Ensuite sur le plan de la rémunération, le dégel des avancements est aujourd’hui dans sa troisième phase, la période 2002-2006. Les décisions vont êtres mises dans le circuit administratif à l’issue de ce présent séminaire. Le coût financier de tous les avancements est très élevé. En outre, avec cette troisième phase, l’Etat est presque à jour sur cette question.
L’accent doit maintenant être porté sur l’amélioration de la gestion des ressources humaines. Le fonctionnement des administrations est d’abord et avant tout assuré par des femmes et des hommes, jeunes ou avec de l’expérience. De la qualité de la gestion de cette ressource, dépend la qualité du service public qui est délivré.
La feuille de route du Président de la République dans le domaine de l’administration publique met l’accent sur la transparence dans les procédures de recrutement et la promotion de la règle du mérite dans l’accès à la fonction publique. Dans ce cadre, mon département a organisé en 2008, 11 concours pour différents départements ministériel. Ces concours ont permis de recruter 432 personnes.
Un autre facteur important dans l’amélioration de la gestion des ressources humaines est la formation continue des agents de l’Etat. Dans cet objectif, l’Institut National d’Administration Public (INAP) doit reprendre ses activités de formation. Les locaux ont été réhabilités et seront prêts à accueillir des formations très prochainement.
Une première formation sur la gestion des ressources humaines dans le secteur public est programmée. Elle est destinée aux gestionnaires des ressources humaines des différents départements ministériels.

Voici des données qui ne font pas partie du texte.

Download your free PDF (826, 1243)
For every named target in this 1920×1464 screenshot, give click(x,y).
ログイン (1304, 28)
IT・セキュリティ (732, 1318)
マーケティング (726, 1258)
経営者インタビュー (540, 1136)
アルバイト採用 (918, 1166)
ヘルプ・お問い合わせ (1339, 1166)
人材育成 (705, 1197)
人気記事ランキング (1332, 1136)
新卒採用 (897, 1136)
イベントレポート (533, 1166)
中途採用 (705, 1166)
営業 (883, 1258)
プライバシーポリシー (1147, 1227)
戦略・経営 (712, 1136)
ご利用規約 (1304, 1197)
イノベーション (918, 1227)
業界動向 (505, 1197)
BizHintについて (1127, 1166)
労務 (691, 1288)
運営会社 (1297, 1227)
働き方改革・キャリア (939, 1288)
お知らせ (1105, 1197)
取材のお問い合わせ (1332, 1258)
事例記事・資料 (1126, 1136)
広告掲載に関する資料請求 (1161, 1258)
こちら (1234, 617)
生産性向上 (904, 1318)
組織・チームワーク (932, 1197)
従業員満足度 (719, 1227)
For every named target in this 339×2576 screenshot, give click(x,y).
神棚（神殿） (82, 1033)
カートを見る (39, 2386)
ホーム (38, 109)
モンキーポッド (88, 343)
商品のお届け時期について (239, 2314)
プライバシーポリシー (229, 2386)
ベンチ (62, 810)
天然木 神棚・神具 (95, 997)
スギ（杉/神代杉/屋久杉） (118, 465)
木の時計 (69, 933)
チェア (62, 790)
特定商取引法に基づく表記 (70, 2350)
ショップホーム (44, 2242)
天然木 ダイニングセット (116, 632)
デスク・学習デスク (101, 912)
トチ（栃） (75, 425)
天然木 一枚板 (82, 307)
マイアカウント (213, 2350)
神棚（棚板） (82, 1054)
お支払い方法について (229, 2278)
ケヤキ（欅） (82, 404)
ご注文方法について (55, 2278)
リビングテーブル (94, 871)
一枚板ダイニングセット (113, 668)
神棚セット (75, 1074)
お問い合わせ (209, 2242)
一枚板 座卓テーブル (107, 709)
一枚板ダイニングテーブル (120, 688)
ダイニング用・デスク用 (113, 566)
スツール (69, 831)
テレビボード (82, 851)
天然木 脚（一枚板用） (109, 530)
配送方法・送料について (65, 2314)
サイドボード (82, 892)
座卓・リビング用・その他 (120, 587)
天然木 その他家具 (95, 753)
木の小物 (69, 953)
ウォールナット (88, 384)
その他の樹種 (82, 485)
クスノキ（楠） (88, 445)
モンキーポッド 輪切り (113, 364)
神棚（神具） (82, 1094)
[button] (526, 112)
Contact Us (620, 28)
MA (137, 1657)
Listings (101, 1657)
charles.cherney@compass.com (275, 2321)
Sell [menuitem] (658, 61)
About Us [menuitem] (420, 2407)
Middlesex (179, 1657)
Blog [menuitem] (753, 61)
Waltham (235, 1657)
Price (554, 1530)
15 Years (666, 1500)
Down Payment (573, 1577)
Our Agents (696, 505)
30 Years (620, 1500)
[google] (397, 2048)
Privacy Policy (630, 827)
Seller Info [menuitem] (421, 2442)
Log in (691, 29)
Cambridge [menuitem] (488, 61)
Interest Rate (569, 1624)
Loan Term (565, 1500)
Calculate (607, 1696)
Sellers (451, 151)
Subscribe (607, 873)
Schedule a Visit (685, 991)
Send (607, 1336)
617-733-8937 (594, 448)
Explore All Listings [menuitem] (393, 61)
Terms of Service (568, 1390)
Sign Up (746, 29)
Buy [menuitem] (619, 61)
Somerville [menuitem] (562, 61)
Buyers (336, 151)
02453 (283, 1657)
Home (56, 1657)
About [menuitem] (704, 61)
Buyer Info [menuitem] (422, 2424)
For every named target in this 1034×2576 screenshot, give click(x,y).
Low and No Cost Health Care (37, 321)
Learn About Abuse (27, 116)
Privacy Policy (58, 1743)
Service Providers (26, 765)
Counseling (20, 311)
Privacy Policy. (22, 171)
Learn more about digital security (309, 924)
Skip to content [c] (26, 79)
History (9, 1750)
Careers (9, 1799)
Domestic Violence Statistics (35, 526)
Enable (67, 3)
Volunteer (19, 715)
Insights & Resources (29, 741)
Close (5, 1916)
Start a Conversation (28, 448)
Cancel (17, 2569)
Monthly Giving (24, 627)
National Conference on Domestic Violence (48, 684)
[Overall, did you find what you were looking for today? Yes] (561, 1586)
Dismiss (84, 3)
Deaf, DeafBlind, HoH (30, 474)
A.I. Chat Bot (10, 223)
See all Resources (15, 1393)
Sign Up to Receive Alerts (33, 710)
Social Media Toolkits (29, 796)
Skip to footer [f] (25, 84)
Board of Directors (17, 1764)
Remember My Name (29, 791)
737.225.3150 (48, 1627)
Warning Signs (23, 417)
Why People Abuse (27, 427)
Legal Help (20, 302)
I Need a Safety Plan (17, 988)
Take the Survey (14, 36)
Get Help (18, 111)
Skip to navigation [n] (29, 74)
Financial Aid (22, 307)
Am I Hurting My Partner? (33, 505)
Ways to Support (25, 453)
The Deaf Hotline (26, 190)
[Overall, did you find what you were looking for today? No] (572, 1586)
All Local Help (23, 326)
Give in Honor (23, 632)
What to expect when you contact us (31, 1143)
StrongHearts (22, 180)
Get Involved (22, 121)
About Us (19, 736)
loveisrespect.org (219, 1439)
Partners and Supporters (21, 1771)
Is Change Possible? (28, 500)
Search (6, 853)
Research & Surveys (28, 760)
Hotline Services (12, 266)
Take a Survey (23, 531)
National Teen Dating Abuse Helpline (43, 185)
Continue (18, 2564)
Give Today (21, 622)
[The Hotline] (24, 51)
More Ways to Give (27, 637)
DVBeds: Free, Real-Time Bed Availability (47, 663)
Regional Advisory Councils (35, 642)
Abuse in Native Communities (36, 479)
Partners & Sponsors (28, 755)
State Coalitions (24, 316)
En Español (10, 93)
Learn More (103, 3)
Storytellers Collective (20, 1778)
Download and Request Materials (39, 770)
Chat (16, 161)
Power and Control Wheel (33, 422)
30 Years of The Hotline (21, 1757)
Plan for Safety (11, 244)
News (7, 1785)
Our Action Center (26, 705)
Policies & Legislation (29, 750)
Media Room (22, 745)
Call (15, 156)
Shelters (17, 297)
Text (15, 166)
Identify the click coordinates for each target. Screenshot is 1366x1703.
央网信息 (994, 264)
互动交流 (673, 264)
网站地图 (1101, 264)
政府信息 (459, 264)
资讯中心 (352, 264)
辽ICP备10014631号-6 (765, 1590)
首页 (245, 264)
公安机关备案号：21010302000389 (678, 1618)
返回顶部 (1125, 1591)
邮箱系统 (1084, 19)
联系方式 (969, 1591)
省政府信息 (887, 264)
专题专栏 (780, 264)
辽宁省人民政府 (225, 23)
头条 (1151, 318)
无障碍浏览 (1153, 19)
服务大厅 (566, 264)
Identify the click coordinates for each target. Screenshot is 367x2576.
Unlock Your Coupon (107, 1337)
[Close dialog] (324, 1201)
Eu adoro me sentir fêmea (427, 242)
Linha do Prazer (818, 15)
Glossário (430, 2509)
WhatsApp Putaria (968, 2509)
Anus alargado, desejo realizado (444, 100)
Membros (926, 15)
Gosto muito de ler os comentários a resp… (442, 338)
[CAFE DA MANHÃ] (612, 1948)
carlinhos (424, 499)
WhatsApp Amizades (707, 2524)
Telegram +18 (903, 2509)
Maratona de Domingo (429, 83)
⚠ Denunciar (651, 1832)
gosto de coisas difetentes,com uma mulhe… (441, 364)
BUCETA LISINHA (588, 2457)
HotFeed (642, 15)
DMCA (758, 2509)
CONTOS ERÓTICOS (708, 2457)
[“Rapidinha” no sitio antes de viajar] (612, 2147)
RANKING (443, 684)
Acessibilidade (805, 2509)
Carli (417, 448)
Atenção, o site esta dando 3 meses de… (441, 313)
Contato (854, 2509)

L’Institut est appelé à jouer, comme ses homologues dans les autres pays, un rôle de centre de service pour les administrations tant en matière de formation, de documentation, et de recherche.

En guise de conclusion, je dirais que les challenges sont importants dans tous les secteurs de compétences du Ministère. Dans ce cadre, l’enjeu principal est le renforcement des ressources humaines pour pouvoir être à la hauteur des défis qui nous sont posés.

Je vous remercie pour votre attention.